§ **Aim**
Rewrite all the items below with every occurrence of "segment" changed to "bar" and nothing else altered. Leave the pictures out of your output.

--- begin Input material ---

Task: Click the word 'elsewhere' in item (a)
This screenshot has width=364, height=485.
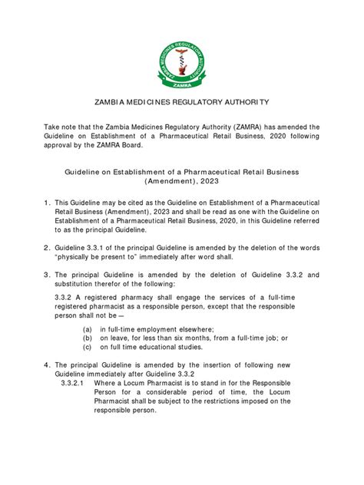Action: pyautogui.click(x=204, y=327)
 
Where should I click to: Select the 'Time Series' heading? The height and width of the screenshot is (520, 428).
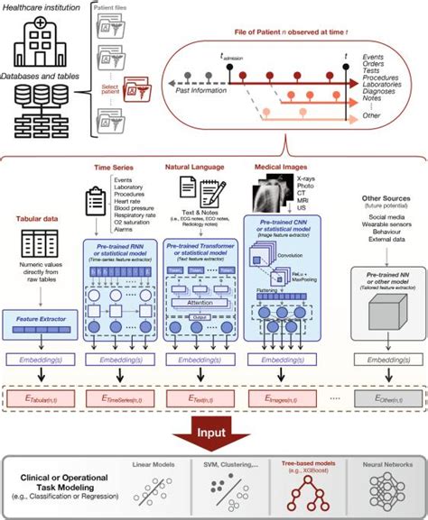click(116, 168)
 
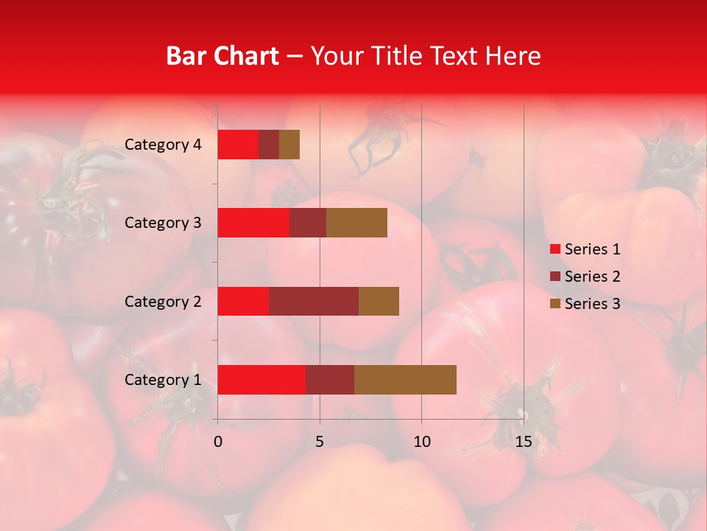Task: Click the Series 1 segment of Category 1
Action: pos(261,379)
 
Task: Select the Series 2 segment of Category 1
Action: pos(330,379)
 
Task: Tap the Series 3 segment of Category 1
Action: pos(405,379)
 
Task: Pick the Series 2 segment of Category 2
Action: pos(314,301)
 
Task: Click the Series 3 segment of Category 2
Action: pos(379,301)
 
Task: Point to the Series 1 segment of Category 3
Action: pos(253,223)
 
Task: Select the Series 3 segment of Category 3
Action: pos(356,223)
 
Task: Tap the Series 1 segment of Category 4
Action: pos(238,145)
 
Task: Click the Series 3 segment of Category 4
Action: pos(289,145)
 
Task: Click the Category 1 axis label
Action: pos(163,380)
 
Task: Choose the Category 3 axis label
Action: pos(163,223)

--- end Input material ---

§ **Response below**
Task: Click the word 'elsewhere' in item (a)
This screenshot has width=364, height=485.
Action: pyautogui.click(x=204, y=327)
 
Where should I click to: Select the 'Time Series' heading? The height and width of the screenshot is (520, 428).
click(116, 168)
 
Task: Click the Series 1 bar of Category 1
Action: pos(261,379)
 
Task: Select the Series 2 bar of Category 1
Action: pos(330,379)
 
Task: Tap the Series 3 bar of Category 1
Action: pos(405,379)
 
Task: Pick the Series 2 bar of Category 2
Action: pos(314,301)
 
Task: Click the Series 3 bar of Category 2
Action: pos(379,301)
 
Task: Point to the Series 1 bar of Category 3
Action: pos(253,223)
 
Task: Select the Series 3 bar of Category 3
Action: pos(356,223)
 
Task: Tap the Series 1 bar of Category 4
Action: pos(238,145)
 
Task: Click the Series 3 bar of Category 4
Action: pos(289,145)
 
Task: Click the Category 1 axis label
Action: pos(163,380)
 
Task: Choose the Category 3 axis label
Action: pos(163,223)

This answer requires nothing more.